• TASK OBJECTIVE: Return the data that follows, keeping every word and mark unchanged.

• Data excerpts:
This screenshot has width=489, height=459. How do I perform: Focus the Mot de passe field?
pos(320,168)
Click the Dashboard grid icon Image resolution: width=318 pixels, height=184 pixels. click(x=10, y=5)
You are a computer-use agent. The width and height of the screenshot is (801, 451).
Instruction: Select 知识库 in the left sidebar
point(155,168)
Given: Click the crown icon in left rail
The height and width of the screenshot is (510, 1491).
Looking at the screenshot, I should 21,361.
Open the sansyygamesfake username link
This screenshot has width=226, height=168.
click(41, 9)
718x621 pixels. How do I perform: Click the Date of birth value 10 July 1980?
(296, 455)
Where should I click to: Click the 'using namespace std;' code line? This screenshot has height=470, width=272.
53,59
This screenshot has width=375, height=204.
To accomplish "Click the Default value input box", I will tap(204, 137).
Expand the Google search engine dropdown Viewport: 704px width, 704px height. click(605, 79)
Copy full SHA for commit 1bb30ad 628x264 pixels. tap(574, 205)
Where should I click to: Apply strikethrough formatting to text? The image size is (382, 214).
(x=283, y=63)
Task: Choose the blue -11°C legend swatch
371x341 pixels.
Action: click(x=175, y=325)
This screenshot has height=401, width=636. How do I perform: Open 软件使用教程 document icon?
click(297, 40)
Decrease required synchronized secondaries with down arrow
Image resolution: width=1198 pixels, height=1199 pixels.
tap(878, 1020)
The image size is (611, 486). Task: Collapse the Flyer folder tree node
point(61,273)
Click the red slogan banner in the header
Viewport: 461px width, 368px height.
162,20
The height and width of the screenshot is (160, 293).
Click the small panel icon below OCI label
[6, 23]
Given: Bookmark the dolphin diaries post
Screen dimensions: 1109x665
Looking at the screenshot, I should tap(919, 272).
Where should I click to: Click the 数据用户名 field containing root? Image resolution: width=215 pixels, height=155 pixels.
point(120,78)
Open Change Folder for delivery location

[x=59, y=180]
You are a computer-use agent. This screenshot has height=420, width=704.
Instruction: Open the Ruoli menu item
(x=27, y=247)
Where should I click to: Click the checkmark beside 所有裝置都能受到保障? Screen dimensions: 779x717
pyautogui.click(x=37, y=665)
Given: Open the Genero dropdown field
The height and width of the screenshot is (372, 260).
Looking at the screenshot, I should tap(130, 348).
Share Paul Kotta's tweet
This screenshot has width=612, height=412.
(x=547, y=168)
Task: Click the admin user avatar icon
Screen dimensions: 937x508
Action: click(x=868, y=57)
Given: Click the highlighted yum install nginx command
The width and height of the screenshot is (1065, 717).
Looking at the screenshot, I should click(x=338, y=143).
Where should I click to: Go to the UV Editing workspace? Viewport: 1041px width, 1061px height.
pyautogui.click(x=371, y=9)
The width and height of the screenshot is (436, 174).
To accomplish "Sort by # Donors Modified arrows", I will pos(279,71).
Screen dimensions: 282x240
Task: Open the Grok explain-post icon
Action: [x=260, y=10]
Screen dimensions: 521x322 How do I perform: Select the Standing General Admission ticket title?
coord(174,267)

• ANSWER:
This screenshot has width=489, height=459. How do I perform: Focus the Mot de passe field?
pos(320,168)
Click the Dashboard grid icon Image resolution: width=318 pixels, height=184 pixels. click(x=10, y=5)
You are a computer-use agent. The width and height of the screenshot is (801, 451).
Instruction: Select 知识库 in the left sidebar
point(155,168)
Given: Click the crown icon in left rail
The height and width of the screenshot is (510, 1491).
Looking at the screenshot, I should 21,361.
Open the sansyygamesfake username link
This screenshot has width=226, height=168.
click(41, 9)
718x621 pixels. How do I perform: Click the Date of birth value 10 July 1980?
(296, 455)
Where should I click to: Click the 'using namespace std;' code line? This screenshot has height=470, width=272.
53,59
This screenshot has width=375, height=204.
To accomplish "Click the Default value input box", I will tap(204, 137).
Expand the Google search engine dropdown Viewport: 704px width, 704px height. click(605, 79)
Copy full SHA for commit 1bb30ad 628x264 pixels. tap(574, 205)
Where should I click to: Apply strikethrough formatting to text? The image size is (382, 214).
(x=283, y=63)
Task: Choose the blue -11°C legend swatch
371x341 pixels.
Action: click(x=175, y=325)
This screenshot has height=401, width=636. How do I perform: Open 软件使用教程 document icon?
click(297, 40)
Decrease required synchronized secondaries with down arrow
Image resolution: width=1198 pixels, height=1199 pixels.
tap(878, 1020)
The image size is (611, 486). Task: Collapse the Flyer folder tree node
point(61,273)
Click the red slogan banner in the header
Viewport: 461px width, 368px height.
162,20
The height and width of the screenshot is (160, 293).
Click the small panel icon below OCI label
[6, 23]
Given: Bookmark the dolphin diaries post
Screen dimensions: 1109x665
Looking at the screenshot, I should tap(919, 272).
Where should I click to: Click the 数据用户名 field containing root? Image resolution: width=215 pixels, height=155 pixels.
point(120,78)
Open Change Folder for delivery location

[x=59, y=180]
You are a computer-use agent. This screenshot has height=420, width=704.
Instruction: Open the Ruoli menu item
(x=27, y=247)
Where should I click to: Click the checkmark beside 所有裝置都能受到保障? Screen dimensions: 779x717
pyautogui.click(x=37, y=665)
Given: Open the Genero dropdown field
The height and width of the screenshot is (372, 260).
Looking at the screenshot, I should tap(130, 348).
Share Paul Kotta's tweet
This screenshot has width=612, height=412.
(x=547, y=168)
Task: Click the admin user avatar icon
Screen dimensions: 937x508
Action: click(x=868, y=57)
Given: Click the highlighted yum install nginx command
The width and height of the screenshot is (1065, 717).
Looking at the screenshot, I should click(x=338, y=143).
Where should I click to: Go to the UV Editing workspace? Viewport: 1041px width, 1061px height.
pyautogui.click(x=371, y=9)
The width and height of the screenshot is (436, 174).
To accomplish "Sort by # Donors Modified arrows", I will pos(279,71).
Screen dimensions: 282x240
Task: Open the Grok explain-post icon
Action: [x=260, y=10]
Screen dimensions: 521x322 How do I perform: Select the Standing General Admission ticket title?
coord(174,267)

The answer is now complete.